___ EXTRAIT DU TEXTE

Cour de cassation Niger
Arrêt N°15-040-Civ du 21 Avril 2015
SONITEL
c/
AGENCE
KIBYA
La Cour,
Après la lecture du rapport
par Monsieur Zakari Kollé, conseiller rapporteur, les conclusions du Ministère
Public et en avoir délibéré conformément à la loi ;
Statuant
sur le pourvoi de Maître MOSSI Boubacar, Avocat à la Cour, Conseil constitué de
la SONITEL, formé par requête écrite déposée au greffe de la Cour d’Appel de
Niamey le 29 juin 2012, enregistré au greffe de la Cour d’Etat le 05 juillet
2012, contre l’arrêt n°93 du 15 août 2011 de la Cour d’Appel de Niamey qui a
reçu la SONITEL en son opposition faite à l’arrêt n°126 du 04 octobre 2010
régulière en la forme, puis au fond a :
-
infirmé le jugement attaqué en ce qu’il a déclaré irrecevable l’action de
l’agence Kibya et l’a condamnée à payer à la SONITEL la somme de 20.000.000
FCFA ;
- dit que l’action de
l’agence Kibya est recevable ;
- condamnée la SONITEL à
payer la somme de 5.000.000 FCFA à titre de dommages et intérêts ;
- rejeté la demande
reconventionnelle de la SONITEL ;
- condamné la SONITEL aux
dépens ;
Vu la loi n°2004-50 du 22
juillet 2004, portant organisation judiciaire en République du Niger ;
Vu l’ordonnance n°2010-16 du
15 avril 2010, déterminant l’organisation, la composition, les attributions et
le fonctionnement de la Cour d’Etat ;
Vu la loi n°2013-03 du 23
janvier 2013, déterminant l’organisation, la composition, les attributions et
le fonctionnement de la Cour de Cassation ;
Vu
les articles 2 alinéa 2 de la loi n°2004-50 du 22 juillet 2004, portant
organisation judiciaire en République du Niger et 31 de l’Ordonnance n°93-27 du
30 mars 1993, portant sur les droits d’auteur au Niger et de l’Annexe VII de
l’Accord de Bangui, portant sur l’Organisation Africaine de la Propriété
Intellectuelle ;
Vu
la requête de pourvoi ;
Vu
le mémoire en défense ;
Vu
les pièces du dossier ;
Vu
les conclusions du Ministère Public ;
Sur
la recevabilité du pourvoi.

______

EXERCICE ÉCRIT 1
Répondez à ces questions sur l'arrêt de la Cour de cassation :
(a) Quels sont le numéro et la date de l'arrêt ?
(b) Qui est le conseiller rapporteur ?
(c) Quelle somme la Cour d'Appel a-t-elle condamné la SONITEL à payer à titre de dommages et intérêts ?
Le texte et les enregistrements proviennent de sources distinctes.

___ LIGNES D'ENTRÉE

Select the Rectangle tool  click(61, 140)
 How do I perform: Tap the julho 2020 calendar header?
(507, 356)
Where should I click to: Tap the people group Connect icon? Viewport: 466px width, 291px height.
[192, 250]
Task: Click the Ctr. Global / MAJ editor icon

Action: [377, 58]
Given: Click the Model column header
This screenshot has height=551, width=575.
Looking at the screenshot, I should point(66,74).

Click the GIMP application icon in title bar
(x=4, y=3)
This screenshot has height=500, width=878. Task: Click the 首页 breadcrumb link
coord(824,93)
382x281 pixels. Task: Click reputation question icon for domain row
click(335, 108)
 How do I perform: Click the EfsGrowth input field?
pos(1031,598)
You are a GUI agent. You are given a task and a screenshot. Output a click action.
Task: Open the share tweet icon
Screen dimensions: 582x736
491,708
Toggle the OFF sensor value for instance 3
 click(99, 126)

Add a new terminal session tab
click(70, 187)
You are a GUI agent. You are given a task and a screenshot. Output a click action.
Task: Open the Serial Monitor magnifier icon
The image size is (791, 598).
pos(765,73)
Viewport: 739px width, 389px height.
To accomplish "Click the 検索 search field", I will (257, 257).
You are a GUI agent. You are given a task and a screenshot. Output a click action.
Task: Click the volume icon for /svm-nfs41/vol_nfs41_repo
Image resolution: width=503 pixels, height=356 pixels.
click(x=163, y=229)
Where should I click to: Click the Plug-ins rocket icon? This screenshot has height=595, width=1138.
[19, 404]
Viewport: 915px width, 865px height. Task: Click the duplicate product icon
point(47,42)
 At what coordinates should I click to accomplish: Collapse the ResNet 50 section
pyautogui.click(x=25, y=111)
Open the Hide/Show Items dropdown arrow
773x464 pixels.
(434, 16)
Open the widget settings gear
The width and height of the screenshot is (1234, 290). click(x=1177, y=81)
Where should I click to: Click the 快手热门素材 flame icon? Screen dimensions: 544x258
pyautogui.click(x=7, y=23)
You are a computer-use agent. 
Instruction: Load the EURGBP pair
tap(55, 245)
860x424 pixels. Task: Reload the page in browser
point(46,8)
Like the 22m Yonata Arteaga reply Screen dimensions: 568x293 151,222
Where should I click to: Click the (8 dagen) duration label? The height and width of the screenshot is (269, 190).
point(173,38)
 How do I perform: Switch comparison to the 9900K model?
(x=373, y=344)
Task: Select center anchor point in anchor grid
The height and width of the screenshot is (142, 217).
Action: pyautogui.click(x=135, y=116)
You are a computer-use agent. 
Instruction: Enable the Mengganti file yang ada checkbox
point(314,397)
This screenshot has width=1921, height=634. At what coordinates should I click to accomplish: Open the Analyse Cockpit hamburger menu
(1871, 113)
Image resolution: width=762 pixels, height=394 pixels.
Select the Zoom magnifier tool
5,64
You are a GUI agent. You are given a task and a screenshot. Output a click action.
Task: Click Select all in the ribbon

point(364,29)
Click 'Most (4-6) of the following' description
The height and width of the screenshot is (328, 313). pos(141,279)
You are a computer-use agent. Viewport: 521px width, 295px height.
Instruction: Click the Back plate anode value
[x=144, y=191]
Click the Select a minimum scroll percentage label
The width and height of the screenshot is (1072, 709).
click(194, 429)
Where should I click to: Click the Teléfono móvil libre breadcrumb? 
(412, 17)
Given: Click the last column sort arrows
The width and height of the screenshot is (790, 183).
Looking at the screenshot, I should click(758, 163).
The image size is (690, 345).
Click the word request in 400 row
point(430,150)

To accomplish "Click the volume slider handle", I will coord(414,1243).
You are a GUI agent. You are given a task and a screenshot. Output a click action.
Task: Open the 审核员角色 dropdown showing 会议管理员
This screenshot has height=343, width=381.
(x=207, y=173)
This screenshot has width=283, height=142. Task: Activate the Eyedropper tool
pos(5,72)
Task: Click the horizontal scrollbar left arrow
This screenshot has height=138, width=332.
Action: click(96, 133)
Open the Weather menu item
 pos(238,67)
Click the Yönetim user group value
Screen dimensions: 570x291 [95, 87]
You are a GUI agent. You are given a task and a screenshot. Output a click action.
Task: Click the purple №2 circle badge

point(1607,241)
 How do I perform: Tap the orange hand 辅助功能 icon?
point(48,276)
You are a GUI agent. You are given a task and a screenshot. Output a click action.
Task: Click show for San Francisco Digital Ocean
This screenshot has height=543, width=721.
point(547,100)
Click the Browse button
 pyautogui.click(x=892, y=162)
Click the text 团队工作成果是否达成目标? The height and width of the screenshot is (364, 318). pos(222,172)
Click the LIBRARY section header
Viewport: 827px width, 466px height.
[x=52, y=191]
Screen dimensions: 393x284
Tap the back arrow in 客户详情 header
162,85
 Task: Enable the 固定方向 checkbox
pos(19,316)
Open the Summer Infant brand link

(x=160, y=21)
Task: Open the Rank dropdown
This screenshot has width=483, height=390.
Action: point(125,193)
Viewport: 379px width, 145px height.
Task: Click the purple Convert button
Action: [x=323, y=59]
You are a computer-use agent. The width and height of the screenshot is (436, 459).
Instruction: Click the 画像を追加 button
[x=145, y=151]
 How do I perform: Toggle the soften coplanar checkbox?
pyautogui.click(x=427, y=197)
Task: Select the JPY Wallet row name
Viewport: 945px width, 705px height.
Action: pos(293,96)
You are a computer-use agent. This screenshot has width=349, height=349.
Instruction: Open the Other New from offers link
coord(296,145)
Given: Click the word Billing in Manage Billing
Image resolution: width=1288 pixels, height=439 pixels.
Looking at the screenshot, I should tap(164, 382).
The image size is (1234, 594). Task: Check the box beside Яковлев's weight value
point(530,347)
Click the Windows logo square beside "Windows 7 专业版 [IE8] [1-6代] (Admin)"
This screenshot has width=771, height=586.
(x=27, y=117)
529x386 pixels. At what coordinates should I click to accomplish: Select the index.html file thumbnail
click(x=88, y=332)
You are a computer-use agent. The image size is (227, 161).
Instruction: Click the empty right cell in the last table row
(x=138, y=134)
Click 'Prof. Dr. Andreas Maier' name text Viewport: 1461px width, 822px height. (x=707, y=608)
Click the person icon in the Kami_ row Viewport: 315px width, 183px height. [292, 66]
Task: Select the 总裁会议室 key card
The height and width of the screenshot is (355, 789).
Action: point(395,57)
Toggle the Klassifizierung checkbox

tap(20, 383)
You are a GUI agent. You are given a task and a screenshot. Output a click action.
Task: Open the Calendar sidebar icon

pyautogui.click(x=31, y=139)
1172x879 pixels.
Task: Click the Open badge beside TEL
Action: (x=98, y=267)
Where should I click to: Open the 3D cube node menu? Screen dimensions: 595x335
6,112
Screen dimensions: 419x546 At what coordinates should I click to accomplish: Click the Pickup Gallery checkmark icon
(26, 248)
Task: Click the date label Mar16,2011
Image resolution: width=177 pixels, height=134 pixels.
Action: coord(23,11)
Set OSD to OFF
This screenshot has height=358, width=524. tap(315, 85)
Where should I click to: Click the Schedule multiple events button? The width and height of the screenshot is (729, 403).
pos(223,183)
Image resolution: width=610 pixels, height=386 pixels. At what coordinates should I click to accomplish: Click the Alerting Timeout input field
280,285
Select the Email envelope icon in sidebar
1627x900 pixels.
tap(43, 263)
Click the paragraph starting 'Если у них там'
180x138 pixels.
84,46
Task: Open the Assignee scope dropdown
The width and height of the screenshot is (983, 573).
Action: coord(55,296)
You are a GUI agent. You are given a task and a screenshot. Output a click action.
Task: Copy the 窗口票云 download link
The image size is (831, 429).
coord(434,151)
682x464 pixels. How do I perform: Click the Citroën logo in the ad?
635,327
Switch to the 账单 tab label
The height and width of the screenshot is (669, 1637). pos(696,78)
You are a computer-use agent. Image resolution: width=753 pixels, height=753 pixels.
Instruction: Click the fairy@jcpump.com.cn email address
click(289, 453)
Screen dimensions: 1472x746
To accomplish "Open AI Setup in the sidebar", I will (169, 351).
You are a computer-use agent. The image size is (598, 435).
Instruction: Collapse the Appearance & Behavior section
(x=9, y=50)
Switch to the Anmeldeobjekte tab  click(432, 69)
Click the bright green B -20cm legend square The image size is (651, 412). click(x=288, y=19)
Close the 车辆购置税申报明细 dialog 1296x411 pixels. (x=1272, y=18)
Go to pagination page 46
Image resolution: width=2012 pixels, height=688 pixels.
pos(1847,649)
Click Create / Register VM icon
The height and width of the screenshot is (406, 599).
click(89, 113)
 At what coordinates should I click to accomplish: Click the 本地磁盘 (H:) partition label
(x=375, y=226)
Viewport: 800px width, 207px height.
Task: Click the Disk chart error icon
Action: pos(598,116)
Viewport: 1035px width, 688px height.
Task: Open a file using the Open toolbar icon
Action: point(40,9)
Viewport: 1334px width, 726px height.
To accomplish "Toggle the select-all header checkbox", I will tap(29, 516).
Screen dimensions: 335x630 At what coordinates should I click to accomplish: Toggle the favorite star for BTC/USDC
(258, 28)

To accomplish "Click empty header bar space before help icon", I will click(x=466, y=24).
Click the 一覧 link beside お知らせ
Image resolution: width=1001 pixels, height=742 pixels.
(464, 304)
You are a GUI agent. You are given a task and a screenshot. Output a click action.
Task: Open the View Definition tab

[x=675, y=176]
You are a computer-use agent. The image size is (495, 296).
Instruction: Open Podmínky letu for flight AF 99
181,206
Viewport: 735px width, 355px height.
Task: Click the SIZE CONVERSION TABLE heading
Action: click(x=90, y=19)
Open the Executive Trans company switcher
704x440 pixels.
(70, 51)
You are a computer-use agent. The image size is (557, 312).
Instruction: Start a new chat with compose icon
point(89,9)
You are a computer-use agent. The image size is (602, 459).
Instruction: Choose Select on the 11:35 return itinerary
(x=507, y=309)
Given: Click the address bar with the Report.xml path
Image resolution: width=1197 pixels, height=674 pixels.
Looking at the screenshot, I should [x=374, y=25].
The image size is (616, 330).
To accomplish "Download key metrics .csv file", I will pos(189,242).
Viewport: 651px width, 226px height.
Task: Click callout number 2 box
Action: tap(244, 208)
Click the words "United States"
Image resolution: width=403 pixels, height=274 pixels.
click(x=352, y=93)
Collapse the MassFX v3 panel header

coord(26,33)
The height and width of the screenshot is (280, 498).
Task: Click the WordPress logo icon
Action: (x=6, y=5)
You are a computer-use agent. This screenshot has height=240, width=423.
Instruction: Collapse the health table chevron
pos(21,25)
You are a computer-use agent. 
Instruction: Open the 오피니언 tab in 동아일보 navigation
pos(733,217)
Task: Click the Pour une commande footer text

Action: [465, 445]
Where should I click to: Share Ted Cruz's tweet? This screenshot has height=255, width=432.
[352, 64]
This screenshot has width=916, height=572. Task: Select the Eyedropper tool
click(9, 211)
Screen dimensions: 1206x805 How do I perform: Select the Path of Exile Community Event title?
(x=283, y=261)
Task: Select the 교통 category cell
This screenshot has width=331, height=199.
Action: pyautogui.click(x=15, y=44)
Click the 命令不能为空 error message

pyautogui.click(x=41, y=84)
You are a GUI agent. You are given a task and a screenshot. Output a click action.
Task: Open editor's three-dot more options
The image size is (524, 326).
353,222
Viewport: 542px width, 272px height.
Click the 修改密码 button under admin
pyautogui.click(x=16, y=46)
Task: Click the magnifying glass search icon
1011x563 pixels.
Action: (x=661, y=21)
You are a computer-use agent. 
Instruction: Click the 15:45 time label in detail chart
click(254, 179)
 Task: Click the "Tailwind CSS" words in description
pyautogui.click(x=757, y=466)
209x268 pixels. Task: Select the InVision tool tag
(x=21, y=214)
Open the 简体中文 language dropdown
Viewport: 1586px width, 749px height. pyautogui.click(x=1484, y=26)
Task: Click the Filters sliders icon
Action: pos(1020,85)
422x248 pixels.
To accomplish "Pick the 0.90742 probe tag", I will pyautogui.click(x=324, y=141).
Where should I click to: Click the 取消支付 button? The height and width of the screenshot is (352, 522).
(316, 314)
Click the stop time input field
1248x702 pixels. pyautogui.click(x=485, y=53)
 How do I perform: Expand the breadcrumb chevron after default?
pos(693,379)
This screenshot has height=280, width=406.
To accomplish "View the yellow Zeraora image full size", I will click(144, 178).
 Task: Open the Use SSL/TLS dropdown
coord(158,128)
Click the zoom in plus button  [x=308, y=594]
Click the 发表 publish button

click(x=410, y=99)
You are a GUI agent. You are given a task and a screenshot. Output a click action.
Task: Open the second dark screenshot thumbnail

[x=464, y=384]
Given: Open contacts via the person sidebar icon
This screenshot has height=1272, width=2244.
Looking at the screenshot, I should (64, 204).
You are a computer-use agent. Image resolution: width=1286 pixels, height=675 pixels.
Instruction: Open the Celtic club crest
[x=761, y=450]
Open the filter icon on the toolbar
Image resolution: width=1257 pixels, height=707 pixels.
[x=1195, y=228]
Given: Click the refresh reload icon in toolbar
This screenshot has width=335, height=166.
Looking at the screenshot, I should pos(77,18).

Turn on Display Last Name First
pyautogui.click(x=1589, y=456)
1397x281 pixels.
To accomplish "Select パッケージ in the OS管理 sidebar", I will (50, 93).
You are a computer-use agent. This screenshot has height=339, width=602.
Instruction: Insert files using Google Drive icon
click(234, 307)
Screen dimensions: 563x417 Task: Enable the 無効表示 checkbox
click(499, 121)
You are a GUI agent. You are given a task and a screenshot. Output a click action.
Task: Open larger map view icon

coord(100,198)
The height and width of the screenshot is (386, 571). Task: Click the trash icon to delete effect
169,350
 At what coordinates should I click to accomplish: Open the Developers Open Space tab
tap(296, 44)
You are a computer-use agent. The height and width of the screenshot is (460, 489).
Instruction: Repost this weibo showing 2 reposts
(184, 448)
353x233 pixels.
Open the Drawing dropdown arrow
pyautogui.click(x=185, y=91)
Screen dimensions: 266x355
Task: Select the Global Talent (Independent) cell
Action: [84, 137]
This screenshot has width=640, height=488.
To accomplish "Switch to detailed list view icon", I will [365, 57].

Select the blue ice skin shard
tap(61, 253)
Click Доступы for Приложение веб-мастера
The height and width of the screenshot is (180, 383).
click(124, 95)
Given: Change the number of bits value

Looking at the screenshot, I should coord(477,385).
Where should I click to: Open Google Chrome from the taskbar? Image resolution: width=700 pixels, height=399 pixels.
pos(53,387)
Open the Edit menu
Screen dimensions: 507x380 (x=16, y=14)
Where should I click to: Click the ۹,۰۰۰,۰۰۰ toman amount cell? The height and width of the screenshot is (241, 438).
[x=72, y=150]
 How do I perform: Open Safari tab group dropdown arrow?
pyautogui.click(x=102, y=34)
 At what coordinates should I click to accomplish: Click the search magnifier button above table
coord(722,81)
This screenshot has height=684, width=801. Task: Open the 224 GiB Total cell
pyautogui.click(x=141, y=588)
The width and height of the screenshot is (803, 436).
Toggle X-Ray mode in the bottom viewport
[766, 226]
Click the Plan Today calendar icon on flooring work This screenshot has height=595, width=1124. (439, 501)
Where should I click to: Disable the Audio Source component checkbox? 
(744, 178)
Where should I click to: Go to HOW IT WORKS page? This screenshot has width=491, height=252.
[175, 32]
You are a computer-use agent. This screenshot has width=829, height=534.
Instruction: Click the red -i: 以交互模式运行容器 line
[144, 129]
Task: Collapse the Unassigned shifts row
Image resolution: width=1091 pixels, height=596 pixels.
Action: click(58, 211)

______

EXERCICE ÉCRIT 2
Convertissez en liste numérotée les lignes des enregistrements, de celle qui contient « How do I perform: Click the EfsGrowth » à celle qui contient « pos(765,73) », toutes deux incluses, en omettant les lignes vides.

RÉPONSE RÉDIGÉE 1
(a) Arrêt N°15-040-Civ du 21 avril 2015.
(b) Monsieur Zakari Kollé.
(c) 5.000.000 FCFA.

RÉPONSE RÉDIGÉE 2
1.  How do I perform: Click the EfsGrowth input field?
2. pos(1031,598)
3. You are a GUI agent. You are given a task and a screenshot. Output a click action.
4. Task: Open the share tweet icon
5. Screen dimensions: 582x736
6. 491,708
7. Toggle the OFF sensor value for instance 3
8.  click(99, 126)
9. Add a new terminal session tab
10. click(70, 187)
11. You are a GUI agent. You are given a task and a screenshot. Output a click action.
12. Task: Open the Serial Monitor magnifier icon
13. The image size is (791, 598).
14. pos(765,73)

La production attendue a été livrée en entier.